◆ **STATED TASK**: Update the material below by replacing "yellow" with "orange" and leaving everything else unchanged. Omit the pictures from your version.

Start of MATERIAL PROVIDED

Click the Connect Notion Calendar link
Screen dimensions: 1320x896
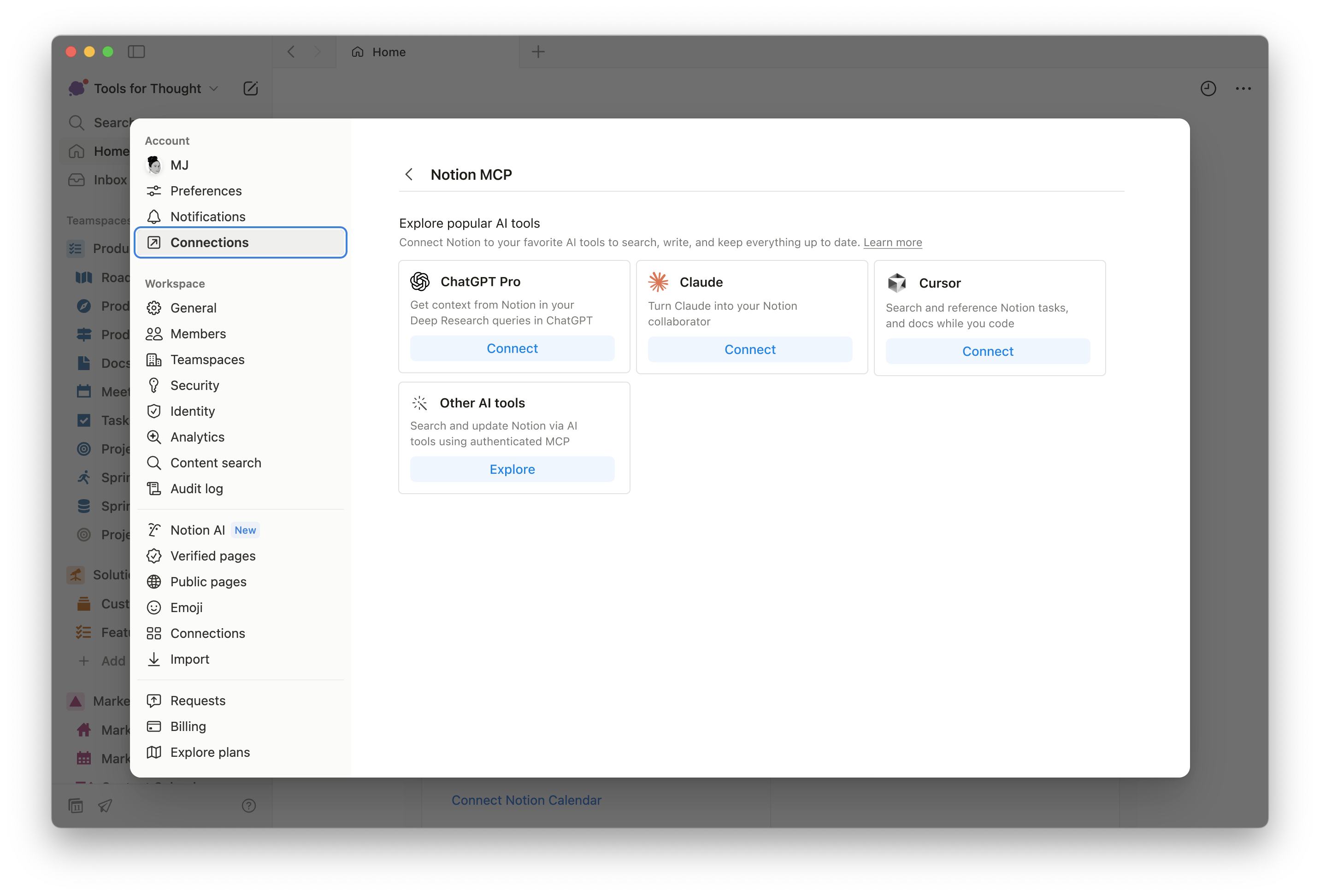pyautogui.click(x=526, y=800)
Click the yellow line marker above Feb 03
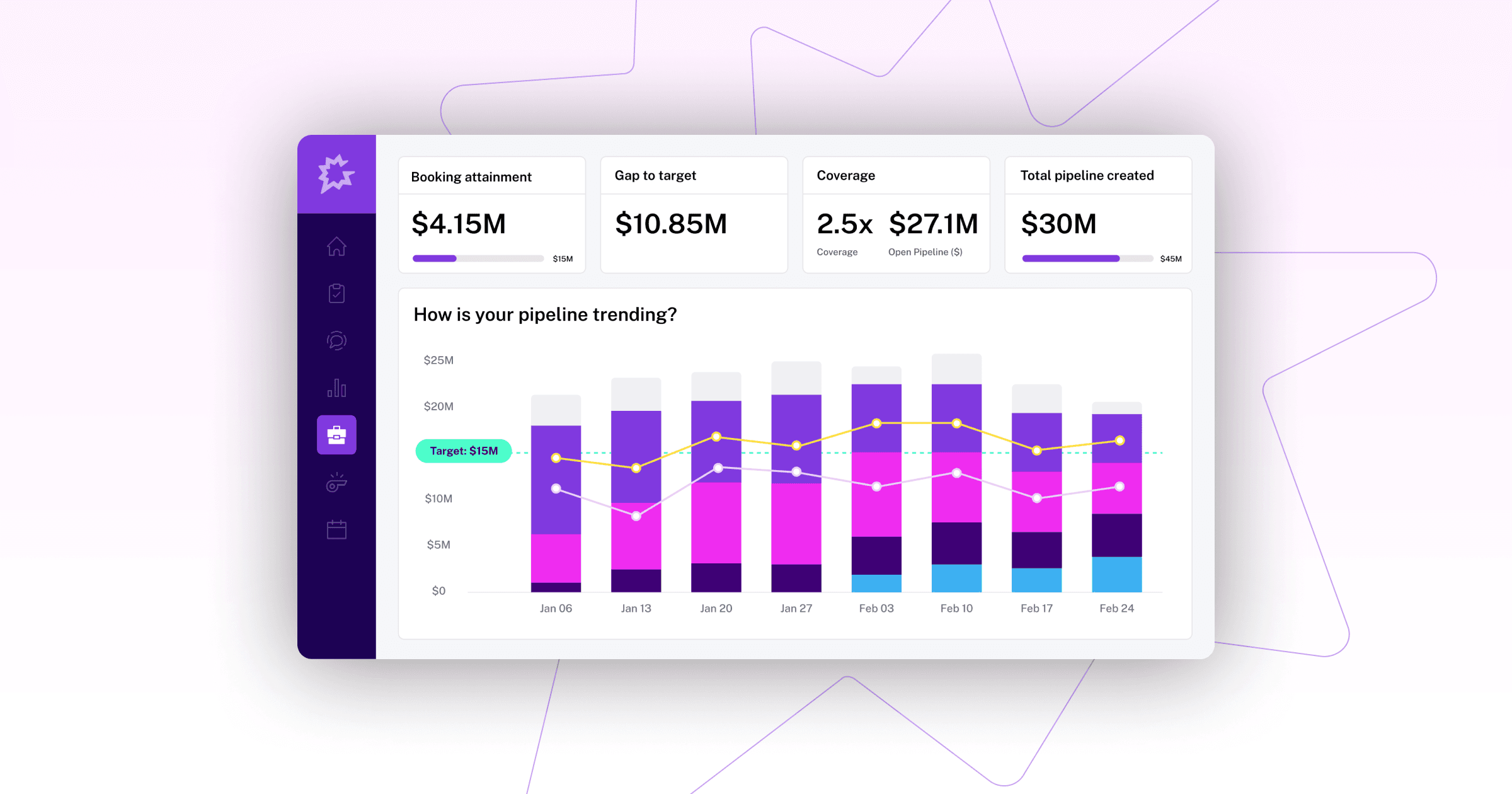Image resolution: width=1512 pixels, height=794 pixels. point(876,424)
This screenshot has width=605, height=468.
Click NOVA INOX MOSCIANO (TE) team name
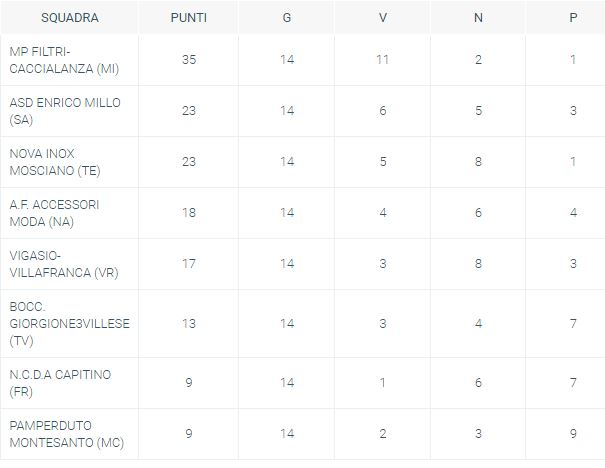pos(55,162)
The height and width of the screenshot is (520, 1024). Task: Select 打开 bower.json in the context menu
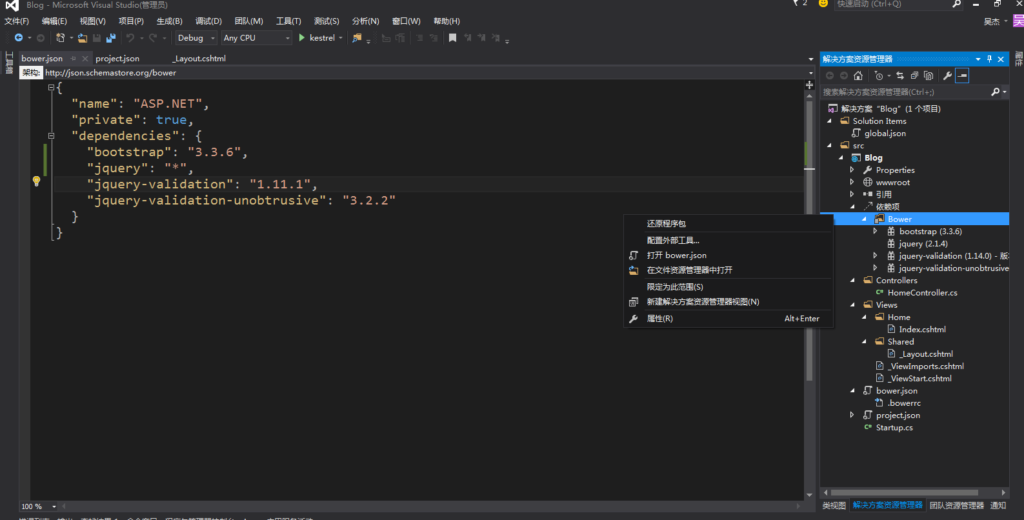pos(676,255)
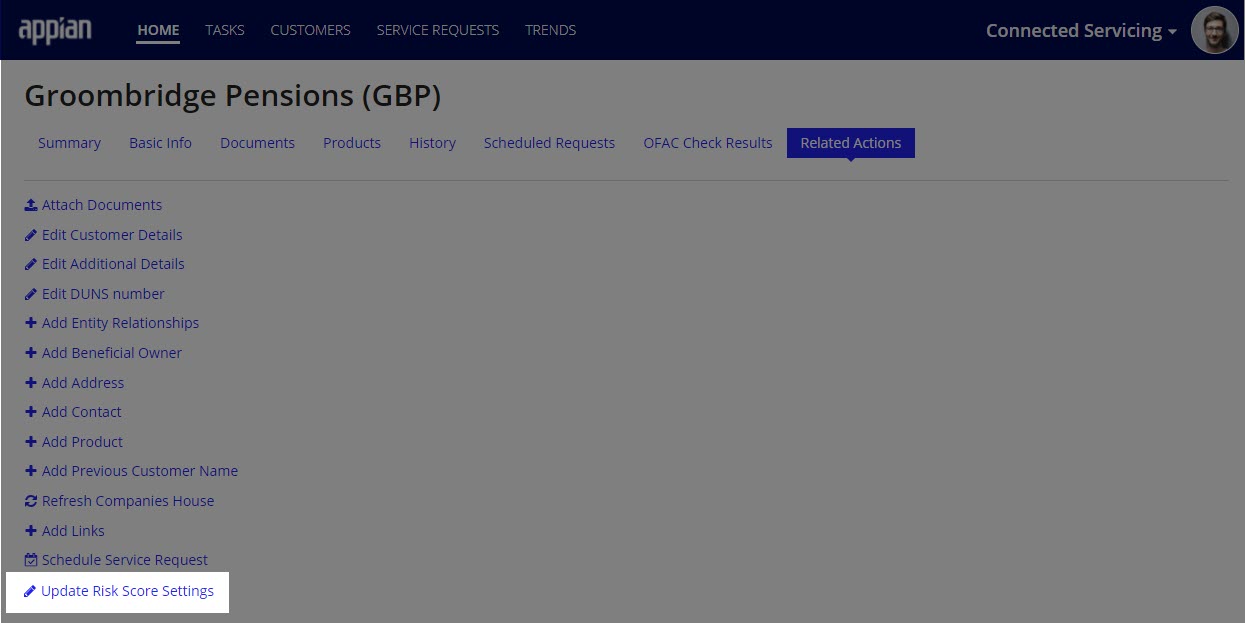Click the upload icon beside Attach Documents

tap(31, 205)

End of MATERIAL PROVIDED

◆ **RESULT BELOW**:
Click the Connect Notion Calendar link
Screen dimensions: 1320x896
pyautogui.click(x=526, y=800)
Click the orange line marker above Feb 03
Image resolution: width=1512 pixels, height=794 pixels. point(876,424)
This screenshot has width=605, height=468.
Click NOVA INOX MOSCIANO (TE) team name
pos(55,162)
The height and width of the screenshot is (520, 1024). Task: Select 打开 bower.json in the context menu
pos(676,255)
Click the upload icon beside Attach Documents

tap(31, 205)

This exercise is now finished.